▶ Data records
-*-*-
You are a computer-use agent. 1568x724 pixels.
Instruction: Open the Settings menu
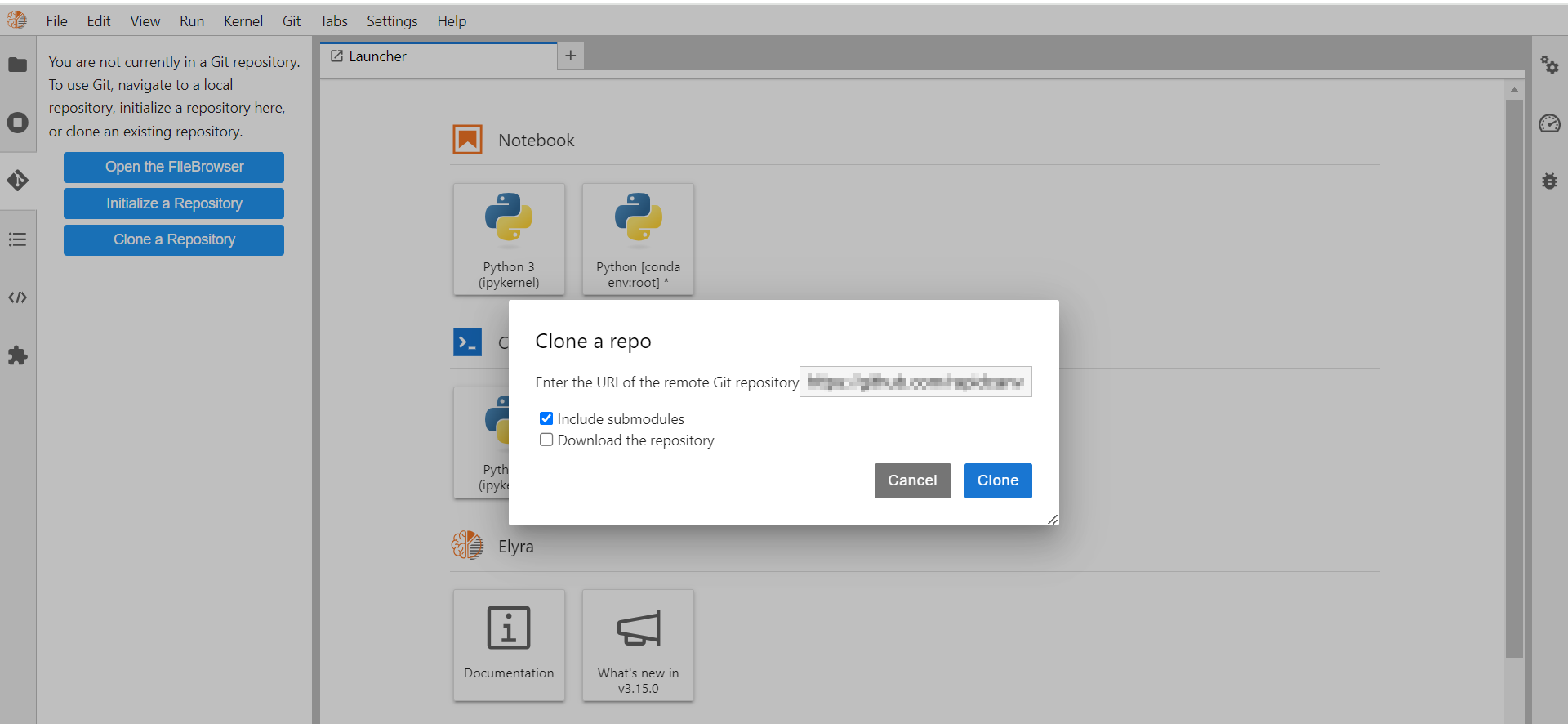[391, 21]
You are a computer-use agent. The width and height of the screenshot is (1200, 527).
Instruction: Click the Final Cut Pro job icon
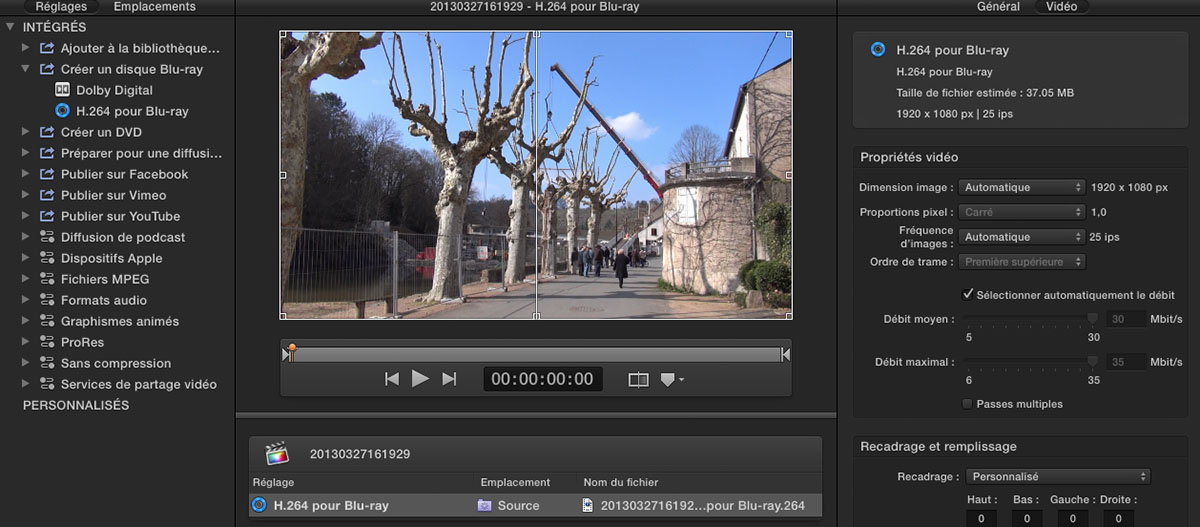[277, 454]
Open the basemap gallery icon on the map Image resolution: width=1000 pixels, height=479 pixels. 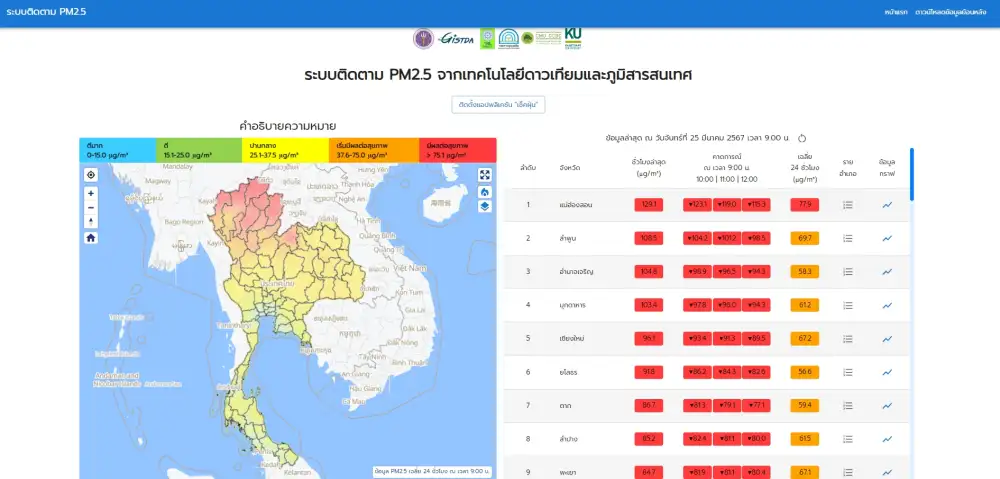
-*-*-
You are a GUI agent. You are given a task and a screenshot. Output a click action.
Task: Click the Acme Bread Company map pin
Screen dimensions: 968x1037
-*-*-
▶ Assignment
Only one stretch of the listing is wanted: the lines starting at the one with "You are a computer-use agent. The" and ending at the one with "Open the basemap", copied exactly and free of pictures.

▶ Task response
You are a computer-use agent. The width and height of the screenshot is (1200, 527).
Instruction: Click the Final Cut Pro job icon
[277, 454]
Open the basemap gallery icon on the map Image resolution: width=1000 pixels, height=479 pixels. 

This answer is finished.